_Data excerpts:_
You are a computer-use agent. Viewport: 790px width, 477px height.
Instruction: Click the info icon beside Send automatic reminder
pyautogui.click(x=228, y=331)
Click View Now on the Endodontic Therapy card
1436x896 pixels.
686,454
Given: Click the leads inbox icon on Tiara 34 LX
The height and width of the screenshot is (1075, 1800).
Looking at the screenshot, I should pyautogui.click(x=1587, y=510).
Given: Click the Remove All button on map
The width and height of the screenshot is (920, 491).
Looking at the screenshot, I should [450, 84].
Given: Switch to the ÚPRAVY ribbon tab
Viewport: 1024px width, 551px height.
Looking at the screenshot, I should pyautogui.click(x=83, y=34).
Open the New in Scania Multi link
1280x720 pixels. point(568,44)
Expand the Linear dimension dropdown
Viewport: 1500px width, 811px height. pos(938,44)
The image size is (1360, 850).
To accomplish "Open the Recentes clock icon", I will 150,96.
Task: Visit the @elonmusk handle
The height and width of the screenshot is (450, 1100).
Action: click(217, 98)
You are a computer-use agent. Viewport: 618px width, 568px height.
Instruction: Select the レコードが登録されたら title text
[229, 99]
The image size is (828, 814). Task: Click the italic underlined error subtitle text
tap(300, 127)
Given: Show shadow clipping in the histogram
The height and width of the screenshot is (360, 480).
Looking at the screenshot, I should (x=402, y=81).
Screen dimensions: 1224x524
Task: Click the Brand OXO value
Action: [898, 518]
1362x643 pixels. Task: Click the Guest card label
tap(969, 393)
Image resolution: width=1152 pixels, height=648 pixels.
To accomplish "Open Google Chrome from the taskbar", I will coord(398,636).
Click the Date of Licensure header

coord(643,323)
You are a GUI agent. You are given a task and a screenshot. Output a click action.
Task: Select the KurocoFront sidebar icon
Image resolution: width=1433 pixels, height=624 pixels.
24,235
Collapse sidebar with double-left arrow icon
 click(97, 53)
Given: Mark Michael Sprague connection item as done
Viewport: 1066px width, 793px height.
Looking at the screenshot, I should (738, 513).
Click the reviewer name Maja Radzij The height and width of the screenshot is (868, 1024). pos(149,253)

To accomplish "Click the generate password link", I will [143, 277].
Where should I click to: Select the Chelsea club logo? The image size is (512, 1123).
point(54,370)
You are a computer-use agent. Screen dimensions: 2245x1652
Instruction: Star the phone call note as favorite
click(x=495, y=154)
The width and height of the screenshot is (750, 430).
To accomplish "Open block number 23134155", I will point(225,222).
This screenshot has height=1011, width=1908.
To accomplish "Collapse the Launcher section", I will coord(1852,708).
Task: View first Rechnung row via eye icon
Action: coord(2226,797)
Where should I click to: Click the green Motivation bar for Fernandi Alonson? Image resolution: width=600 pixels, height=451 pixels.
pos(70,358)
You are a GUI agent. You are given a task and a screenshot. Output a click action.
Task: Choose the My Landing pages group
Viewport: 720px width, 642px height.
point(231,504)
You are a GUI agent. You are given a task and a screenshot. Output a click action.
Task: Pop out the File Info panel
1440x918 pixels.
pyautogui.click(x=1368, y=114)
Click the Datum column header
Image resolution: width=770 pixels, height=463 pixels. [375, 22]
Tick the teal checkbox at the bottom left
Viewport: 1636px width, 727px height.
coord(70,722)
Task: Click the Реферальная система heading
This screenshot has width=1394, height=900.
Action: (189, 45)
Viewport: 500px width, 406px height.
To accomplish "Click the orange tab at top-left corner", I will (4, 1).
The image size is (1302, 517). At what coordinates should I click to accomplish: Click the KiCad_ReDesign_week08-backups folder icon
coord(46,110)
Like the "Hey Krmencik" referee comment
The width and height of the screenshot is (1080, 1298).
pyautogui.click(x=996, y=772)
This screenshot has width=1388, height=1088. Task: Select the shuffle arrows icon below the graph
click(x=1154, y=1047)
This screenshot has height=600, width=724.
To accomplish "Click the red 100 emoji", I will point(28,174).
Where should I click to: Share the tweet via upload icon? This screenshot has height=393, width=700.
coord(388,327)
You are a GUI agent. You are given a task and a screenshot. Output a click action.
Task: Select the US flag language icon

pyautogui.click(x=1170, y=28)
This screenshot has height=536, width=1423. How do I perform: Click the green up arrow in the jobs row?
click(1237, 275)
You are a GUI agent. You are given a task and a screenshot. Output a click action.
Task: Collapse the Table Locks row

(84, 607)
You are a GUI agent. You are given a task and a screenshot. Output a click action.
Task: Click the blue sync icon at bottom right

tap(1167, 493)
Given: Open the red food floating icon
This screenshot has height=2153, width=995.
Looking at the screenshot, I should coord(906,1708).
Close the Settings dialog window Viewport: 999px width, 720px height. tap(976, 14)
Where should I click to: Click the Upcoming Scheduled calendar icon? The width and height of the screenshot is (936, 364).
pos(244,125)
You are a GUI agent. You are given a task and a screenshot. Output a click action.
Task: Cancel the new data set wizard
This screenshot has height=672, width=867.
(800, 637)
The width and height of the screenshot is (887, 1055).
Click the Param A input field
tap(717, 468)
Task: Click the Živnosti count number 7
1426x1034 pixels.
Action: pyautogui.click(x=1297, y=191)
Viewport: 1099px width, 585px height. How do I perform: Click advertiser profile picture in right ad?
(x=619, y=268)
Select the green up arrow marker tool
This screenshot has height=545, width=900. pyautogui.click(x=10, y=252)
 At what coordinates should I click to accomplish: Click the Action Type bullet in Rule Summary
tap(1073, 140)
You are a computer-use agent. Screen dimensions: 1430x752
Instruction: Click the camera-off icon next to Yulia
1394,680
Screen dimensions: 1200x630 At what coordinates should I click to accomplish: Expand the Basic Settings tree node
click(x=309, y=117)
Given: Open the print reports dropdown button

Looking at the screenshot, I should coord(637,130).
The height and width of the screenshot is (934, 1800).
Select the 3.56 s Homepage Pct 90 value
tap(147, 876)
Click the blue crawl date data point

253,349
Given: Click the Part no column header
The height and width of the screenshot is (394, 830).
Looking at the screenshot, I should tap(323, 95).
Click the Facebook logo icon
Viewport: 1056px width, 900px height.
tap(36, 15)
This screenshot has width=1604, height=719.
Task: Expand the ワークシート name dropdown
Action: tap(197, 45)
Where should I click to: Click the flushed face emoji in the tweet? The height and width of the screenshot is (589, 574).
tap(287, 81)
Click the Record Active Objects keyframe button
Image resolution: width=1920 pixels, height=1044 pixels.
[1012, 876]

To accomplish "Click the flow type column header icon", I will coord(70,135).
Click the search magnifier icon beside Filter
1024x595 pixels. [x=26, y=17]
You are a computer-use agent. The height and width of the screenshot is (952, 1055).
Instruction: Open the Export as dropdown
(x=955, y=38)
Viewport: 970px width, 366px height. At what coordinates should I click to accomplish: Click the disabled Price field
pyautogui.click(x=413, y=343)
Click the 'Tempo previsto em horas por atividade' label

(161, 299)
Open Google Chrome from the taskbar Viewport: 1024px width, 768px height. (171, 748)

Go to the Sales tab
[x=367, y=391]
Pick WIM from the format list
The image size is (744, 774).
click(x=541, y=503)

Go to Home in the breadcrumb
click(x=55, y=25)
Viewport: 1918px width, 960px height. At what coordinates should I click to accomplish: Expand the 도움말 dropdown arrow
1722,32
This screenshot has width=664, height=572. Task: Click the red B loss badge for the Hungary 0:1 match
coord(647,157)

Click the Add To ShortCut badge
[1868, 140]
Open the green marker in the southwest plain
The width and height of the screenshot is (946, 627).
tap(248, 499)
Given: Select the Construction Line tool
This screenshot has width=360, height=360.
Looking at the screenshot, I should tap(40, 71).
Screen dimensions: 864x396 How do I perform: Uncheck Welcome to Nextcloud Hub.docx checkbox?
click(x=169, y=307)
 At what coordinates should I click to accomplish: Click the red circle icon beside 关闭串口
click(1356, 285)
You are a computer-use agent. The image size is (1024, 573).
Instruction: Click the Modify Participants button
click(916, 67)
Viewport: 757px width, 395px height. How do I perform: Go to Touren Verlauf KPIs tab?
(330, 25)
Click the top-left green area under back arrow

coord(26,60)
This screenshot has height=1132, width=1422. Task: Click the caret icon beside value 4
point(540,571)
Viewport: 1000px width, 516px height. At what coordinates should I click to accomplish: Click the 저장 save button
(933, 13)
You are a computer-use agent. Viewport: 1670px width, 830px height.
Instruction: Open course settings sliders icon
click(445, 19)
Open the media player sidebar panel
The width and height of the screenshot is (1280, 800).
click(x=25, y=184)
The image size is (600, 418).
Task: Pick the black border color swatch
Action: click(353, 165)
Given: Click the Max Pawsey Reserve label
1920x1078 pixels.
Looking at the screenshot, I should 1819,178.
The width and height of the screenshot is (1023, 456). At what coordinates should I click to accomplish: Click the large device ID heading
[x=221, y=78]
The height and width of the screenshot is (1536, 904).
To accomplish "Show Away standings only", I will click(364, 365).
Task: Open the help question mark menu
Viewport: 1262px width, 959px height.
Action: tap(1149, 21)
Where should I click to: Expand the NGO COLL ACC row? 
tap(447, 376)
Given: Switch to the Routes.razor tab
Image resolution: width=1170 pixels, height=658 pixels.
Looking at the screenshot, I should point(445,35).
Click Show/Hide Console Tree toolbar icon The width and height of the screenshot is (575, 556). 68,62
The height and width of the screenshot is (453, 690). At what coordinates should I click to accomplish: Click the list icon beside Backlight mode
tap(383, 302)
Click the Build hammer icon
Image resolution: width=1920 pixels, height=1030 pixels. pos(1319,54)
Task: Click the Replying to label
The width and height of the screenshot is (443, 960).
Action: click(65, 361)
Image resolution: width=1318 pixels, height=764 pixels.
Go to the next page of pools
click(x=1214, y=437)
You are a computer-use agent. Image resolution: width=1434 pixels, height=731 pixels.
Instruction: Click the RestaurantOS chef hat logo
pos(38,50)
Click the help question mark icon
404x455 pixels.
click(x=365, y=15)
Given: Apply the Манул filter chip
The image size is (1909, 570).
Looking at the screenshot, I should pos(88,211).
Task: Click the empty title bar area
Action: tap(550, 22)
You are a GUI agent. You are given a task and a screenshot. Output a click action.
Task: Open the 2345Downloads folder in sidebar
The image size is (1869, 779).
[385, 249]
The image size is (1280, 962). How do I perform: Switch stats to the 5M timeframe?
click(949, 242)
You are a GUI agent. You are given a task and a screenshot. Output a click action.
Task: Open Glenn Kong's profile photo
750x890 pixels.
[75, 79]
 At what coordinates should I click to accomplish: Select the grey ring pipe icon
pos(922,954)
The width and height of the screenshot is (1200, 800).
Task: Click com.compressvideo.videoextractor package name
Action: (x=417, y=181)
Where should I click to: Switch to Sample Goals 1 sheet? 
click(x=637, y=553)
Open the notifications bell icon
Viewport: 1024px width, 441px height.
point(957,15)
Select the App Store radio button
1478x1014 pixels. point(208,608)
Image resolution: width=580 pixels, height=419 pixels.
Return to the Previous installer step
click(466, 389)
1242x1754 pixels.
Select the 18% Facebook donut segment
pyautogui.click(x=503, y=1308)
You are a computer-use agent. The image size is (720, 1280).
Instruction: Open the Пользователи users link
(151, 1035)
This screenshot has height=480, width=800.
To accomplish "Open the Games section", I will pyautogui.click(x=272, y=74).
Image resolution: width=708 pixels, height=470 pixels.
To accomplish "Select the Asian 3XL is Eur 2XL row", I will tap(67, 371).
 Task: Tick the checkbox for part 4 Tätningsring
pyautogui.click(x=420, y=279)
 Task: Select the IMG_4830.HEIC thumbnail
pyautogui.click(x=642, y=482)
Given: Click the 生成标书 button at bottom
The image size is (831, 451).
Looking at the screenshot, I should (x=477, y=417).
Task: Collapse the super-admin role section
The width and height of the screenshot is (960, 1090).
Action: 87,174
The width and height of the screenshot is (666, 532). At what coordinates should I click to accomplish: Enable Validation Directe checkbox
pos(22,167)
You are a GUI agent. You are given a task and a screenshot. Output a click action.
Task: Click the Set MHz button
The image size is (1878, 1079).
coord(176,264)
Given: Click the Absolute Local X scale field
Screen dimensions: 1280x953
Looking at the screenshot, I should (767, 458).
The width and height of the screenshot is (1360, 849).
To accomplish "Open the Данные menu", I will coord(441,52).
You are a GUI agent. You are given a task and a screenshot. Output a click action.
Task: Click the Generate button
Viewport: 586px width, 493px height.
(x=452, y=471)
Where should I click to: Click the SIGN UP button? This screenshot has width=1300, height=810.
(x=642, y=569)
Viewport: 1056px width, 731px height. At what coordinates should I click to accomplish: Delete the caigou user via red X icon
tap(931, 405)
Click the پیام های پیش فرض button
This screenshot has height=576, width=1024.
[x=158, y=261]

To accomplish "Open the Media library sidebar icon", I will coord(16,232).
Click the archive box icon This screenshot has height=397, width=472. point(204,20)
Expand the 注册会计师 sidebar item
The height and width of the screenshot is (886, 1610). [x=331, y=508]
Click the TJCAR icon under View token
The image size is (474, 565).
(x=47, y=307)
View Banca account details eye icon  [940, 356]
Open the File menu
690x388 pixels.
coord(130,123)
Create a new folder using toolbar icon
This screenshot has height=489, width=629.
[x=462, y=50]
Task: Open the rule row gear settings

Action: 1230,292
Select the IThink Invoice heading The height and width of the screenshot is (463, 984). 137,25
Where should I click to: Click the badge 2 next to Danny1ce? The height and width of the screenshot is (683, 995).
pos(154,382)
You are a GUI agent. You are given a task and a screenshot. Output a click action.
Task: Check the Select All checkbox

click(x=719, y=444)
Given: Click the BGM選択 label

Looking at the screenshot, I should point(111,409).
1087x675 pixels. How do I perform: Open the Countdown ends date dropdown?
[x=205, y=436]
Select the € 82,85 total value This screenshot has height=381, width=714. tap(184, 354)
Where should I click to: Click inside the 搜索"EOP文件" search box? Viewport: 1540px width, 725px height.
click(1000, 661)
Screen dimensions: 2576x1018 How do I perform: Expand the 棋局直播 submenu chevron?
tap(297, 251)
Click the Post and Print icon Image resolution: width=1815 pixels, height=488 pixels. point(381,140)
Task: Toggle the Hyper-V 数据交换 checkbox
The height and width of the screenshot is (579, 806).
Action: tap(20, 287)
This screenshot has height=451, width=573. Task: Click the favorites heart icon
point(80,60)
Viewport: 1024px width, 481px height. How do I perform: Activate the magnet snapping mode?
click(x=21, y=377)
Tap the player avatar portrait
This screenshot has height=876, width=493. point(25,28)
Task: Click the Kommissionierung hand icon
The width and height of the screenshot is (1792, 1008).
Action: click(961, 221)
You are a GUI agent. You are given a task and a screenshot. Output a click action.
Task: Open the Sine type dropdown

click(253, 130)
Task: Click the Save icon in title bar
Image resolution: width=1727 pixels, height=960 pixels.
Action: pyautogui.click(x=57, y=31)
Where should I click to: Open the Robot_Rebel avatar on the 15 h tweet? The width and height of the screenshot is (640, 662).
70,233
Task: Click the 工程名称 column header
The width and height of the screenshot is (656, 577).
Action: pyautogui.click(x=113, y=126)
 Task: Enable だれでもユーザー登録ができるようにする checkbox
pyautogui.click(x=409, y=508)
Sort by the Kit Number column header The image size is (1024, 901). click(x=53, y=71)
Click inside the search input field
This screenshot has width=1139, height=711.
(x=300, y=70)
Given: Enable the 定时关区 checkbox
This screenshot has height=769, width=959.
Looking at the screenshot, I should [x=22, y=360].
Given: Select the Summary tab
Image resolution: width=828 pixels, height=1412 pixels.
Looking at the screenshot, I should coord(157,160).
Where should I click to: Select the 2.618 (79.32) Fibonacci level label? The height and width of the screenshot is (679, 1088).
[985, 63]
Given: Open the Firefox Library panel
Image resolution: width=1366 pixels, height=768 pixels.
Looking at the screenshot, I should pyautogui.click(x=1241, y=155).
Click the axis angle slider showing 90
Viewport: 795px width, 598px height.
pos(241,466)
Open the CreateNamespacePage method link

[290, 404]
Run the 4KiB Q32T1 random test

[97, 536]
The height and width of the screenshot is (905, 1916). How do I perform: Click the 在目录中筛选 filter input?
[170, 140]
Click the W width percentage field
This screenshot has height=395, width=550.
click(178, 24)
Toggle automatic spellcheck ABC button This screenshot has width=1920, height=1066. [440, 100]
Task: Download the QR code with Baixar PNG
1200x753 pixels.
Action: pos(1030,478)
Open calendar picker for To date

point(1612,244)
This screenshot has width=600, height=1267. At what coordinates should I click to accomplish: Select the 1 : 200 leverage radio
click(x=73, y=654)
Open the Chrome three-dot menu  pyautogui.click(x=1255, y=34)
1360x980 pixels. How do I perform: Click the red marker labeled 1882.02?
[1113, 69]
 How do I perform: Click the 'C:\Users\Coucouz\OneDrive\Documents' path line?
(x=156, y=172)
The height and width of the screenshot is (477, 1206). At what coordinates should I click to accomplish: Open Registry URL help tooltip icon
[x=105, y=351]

_WORK ITEM:_ Beginning with the line above that contains "Return to the Previous installer step", copy each line exactly up to and including the line that contains "Given: Click the 生成标书 button at bottom", and go no further.

_SOLUTION TO THE PROBLEM:_
Return to the Previous installer step
click(466, 389)
1242x1754 pixels.
Select the 18% Facebook donut segment
pyautogui.click(x=503, y=1308)
You are a computer-use agent. The image size is (720, 1280).
Instruction: Open the Пользователи users link
(151, 1035)
This screenshot has height=480, width=800.
To accomplish "Open the Games section", I will pyautogui.click(x=272, y=74).
Image resolution: width=708 pixels, height=470 pixels.
To accomplish "Select the Asian 3XL is Eur 2XL row", I will tap(67, 371).
 Task: Tick the checkbox for part 4 Tätningsring
pyautogui.click(x=420, y=279)
 Task: Select the IMG_4830.HEIC thumbnail
pyautogui.click(x=642, y=482)
Given: Click the 生成标书 button at bottom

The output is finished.